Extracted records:

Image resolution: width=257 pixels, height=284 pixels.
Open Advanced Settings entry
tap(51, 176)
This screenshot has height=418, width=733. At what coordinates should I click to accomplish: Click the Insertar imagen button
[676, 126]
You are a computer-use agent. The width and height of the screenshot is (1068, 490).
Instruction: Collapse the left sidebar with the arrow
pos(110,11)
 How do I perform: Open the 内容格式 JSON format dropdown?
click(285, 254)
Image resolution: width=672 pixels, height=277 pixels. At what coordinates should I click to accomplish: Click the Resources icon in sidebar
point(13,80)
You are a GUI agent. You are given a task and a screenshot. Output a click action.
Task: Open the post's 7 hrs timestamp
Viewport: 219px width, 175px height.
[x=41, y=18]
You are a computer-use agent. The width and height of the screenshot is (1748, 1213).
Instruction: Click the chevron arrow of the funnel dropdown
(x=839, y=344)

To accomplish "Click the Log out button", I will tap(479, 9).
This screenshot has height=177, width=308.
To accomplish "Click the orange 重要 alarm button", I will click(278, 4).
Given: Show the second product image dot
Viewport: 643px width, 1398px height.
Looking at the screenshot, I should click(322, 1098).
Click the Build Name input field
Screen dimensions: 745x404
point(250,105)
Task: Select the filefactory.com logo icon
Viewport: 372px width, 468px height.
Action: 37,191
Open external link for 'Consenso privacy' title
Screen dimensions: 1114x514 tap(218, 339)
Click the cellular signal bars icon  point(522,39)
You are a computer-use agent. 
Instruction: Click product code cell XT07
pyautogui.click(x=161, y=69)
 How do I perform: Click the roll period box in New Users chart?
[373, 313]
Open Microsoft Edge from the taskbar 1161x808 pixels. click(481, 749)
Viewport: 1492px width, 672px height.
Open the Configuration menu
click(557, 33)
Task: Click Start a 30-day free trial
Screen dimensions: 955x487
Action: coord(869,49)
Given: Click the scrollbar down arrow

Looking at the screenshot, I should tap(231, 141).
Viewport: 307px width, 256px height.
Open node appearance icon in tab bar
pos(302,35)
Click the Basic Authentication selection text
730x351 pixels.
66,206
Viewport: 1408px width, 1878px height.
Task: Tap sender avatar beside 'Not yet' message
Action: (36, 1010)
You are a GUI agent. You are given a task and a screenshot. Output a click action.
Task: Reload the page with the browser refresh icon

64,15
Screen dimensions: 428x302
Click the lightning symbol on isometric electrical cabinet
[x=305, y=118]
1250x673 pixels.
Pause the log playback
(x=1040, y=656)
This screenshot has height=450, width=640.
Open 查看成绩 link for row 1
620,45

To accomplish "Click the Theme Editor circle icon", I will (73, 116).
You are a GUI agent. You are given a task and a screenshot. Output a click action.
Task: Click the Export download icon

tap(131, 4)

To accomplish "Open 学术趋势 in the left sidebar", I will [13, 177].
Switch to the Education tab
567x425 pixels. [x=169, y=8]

> [Exercise description] Where "computer" occurs in a line of the data above, count that line. Give the final count and no other words.

> [Result] 3